Focusing on female education may be our best shot in the drive to eradicate poverty, according to political leaders, development experts, and even business leaders.
Microsoft founder and philanthropist Bill Gates, speaking to the U.N. earlier this year at his Goalskeepers event, said that an alarming concentration of poverty in certain areas should provide focus on how to tackle it. Gates said that research by his foundation suggested that 90 percent of extreme poverty by 2050 will be concentrated in sub-Saharan Africa.
"So what this means is that this poverty is going to be a feature of life in a few places and these are places where there are the fewest opportunities," said Gates. "Also, these are often places where the governance is not providing the primary health care or education even at a basic level and every one of these places are exactly where we're experiencing rapid population growth."
A common thread in that conversation on how to combat extreme poverty draws a straight line from education of young girls through population growth to greater prosperity.
"I always say," said French President Emmanuel Macron at the same event, "please present me with a lady who decided, being perfectly educated, to have seven, eight, nine children, please present me the young girl who decided to leave school at 10 in order to be married at 12." It should be noted, this statement did not pass without controversy, but African leaders have echoed the broad sentiment.
Dr. Joyce Banda was Malawi's first female president, and is a member of the Global Leaders Council for Reproductive Health.
"When a girl stays four more years in secondary school in Africa in the village, it's not only about her future, it's about her health as well because then we will hopefully we avoid getting married at 11, at 12," Dr.

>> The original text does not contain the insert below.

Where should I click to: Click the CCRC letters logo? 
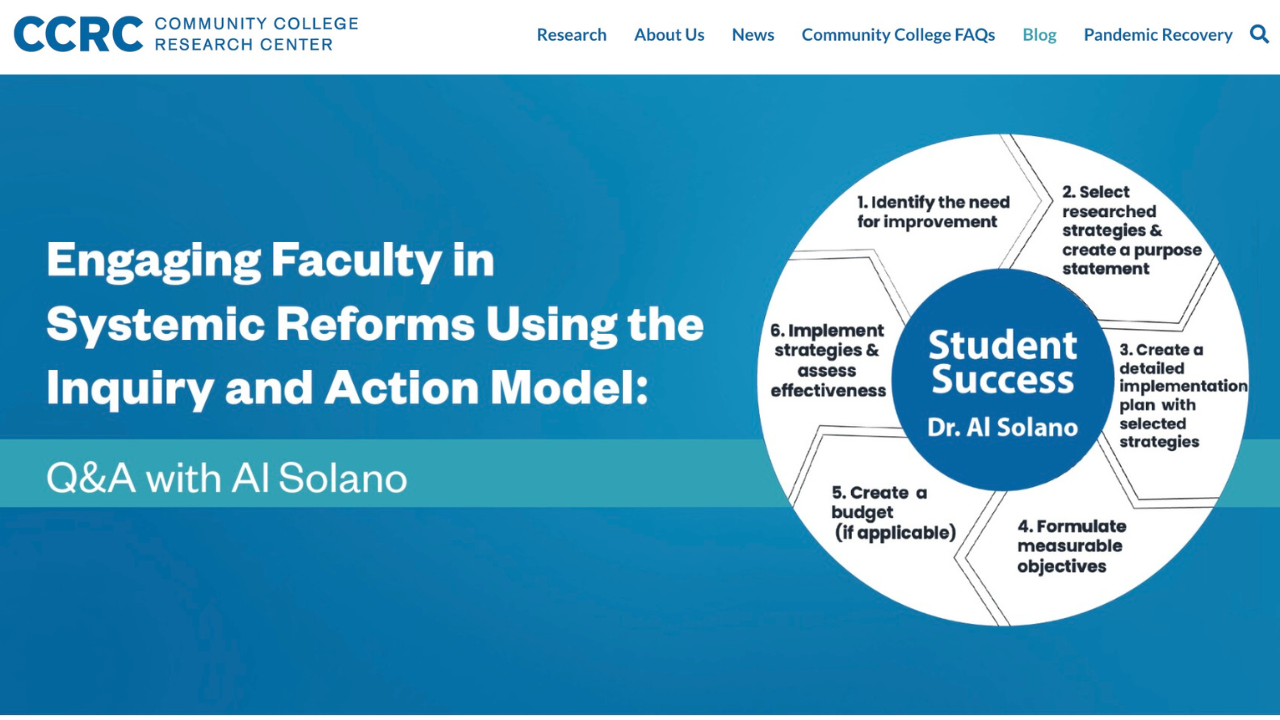78,34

Banda told the Global Goalscast. "In Malawi I've seen a 9-year-old bride."
More education allows young women to make better choices about their own reproductive health.
Alex Ezeh is an African demographer who wrote a section of the Gates' report on population in Africa. His research suggests to him that reducing child marriage and providing greater education to girls allows them more control over how many children they have, and thus their economic position.
"By having policies that prohibits child marriage, that's marriage to children under 18 years of age, we can significantly reduce the rate of growth of the population in many of these countries. If we invest in female education and we help girls go to school and finish primary, go to secondary, we know that many of these women with secondary education at least make different decisions with respect to child bearing, with respect to the investments they make in their children, with respect to other opportunities they may have in life.
Futher down the track, when those girls become women and they do have children by choic, that experience can become markedly different.
"They are more likely to invest in their children," says Ezeh, "and the children are more likely to go to school, so you have a multiplier effect of such decisions and investments."